**** Information given ****
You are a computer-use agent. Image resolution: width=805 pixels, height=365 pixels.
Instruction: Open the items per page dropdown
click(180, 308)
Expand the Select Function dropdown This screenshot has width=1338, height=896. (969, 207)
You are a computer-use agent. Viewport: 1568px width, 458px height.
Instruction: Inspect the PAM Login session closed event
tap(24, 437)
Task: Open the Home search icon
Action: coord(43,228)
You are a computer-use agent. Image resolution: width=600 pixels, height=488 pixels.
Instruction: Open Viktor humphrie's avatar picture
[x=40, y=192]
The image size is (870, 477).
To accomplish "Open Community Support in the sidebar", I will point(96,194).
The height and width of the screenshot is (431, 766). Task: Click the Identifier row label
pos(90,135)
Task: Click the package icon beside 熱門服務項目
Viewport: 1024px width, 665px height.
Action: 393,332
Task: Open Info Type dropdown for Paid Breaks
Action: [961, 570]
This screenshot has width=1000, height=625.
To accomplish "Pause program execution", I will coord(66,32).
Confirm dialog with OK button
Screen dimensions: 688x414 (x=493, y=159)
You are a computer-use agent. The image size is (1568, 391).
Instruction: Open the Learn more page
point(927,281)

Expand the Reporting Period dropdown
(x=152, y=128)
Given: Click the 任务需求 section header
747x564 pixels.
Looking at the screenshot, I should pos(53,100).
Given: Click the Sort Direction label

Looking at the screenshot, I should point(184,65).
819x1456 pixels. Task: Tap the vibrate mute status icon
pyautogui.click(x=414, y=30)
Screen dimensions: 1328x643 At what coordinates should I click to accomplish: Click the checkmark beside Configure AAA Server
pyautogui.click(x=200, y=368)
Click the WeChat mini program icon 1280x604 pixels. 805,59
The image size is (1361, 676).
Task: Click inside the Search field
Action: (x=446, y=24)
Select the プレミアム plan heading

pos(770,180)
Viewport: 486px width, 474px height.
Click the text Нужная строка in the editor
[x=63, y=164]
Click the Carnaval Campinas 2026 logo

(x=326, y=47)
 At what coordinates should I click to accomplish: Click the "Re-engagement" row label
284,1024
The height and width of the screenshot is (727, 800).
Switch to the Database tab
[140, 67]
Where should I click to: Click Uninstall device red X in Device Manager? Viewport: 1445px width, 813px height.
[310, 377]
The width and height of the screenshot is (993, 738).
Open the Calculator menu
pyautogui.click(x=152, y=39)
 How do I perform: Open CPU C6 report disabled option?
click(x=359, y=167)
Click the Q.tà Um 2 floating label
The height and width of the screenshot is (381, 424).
****
§ About this exercise:
Verbatim output is expected for the lines from the start of the data to the line in which "You are a computer-use agent. Image resolution: width=600" appears, both included.

§ Answer for the task:
You are a computer-use agent. Image resolution: width=805 pixels, height=365 pixels.
Instruction: Open the items per page dropdown
click(180, 308)
Expand the Select Function dropdown This screenshot has width=1338, height=896. (969, 207)
You are a computer-use agent. Viewport: 1568px width, 458px height.
Instruction: Inspect the PAM Login session closed event
tap(24, 437)
Task: Open the Home search icon
Action: coord(43,228)
You are a computer-use agent. Image resolution: width=600 pixels, height=488 pixels.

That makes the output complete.